(Collected data entries)
- Opening Delimiter -

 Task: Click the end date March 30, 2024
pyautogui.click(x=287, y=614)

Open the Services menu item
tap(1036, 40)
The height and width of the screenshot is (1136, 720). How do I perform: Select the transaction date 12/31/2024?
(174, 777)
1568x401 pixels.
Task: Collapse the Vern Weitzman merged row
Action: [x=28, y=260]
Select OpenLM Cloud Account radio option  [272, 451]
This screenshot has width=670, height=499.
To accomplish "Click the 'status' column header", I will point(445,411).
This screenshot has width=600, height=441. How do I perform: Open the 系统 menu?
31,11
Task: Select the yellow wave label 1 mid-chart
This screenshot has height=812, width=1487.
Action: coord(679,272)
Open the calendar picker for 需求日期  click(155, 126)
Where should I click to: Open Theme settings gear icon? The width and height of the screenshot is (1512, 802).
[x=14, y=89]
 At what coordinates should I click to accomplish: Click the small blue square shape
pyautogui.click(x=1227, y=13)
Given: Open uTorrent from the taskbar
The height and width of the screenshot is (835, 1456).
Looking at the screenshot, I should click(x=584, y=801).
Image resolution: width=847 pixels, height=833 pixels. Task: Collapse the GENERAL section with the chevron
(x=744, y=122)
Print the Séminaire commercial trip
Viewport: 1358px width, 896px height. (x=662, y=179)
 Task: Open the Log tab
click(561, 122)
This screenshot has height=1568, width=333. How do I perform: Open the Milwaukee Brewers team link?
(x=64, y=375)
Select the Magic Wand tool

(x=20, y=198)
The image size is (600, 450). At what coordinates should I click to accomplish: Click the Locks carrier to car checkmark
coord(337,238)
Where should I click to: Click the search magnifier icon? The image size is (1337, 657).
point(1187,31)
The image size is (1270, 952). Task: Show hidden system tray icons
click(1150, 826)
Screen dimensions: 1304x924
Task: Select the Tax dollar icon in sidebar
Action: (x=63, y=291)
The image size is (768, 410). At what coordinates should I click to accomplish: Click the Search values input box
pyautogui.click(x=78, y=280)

- Closing Delimiter -

__Activity__:
Exactly as they stand above, retype all of the records.

__Worked solution__:
 Task: Click the end date March 30, 2024
pyautogui.click(x=287, y=614)

Open the Services menu item
tap(1036, 40)
The height and width of the screenshot is (1136, 720). How do I perform: Select the transaction date 12/31/2024?
(174, 777)
1568x401 pixels.
Task: Collapse the Vern Weitzman merged row
Action: [x=28, y=260]
Select OpenLM Cloud Account radio option  [272, 451]
This screenshot has width=670, height=499.
To accomplish "Click the 'status' column header", I will point(445,411).
This screenshot has width=600, height=441. How do I perform: Open the 系统 menu?
31,11
Task: Select the yellow wave label 1 mid-chart
This screenshot has height=812, width=1487.
Action: coord(679,272)
Open the calendar picker for 需求日期  click(155, 126)
Where should I click to: Open Theme settings gear icon? The width and height of the screenshot is (1512, 802).
[x=14, y=89]
 At what coordinates should I click to accomplish: Click the small blue square shape
pyautogui.click(x=1227, y=13)
Given: Open uTorrent from the taskbar
The height and width of the screenshot is (835, 1456).
Looking at the screenshot, I should click(x=584, y=801).
Image resolution: width=847 pixels, height=833 pixels. Task: Collapse the GENERAL section with the chevron
(x=744, y=122)
Print the Séminaire commercial trip
Viewport: 1358px width, 896px height. (x=662, y=179)
 Task: Open the Log tab
click(561, 122)
This screenshot has height=1568, width=333. How do I perform: Open the Milwaukee Brewers team link?
(x=64, y=375)
Select the Magic Wand tool

(x=20, y=198)
The image size is (600, 450). At what coordinates should I click to accomplish: Click the Locks carrier to car checkmark
coord(337,238)
Where should I click to: Click the search magnifier icon? The image size is (1337, 657).
point(1187,31)
The image size is (1270, 952). Task: Show hidden system tray icons
click(1150, 826)
Screen dimensions: 1304x924
Task: Select the Tax dollar icon in sidebar
Action: (x=63, y=291)
The image size is (768, 410). At what coordinates should I click to accomplish: Click the Search values input box
pyautogui.click(x=78, y=280)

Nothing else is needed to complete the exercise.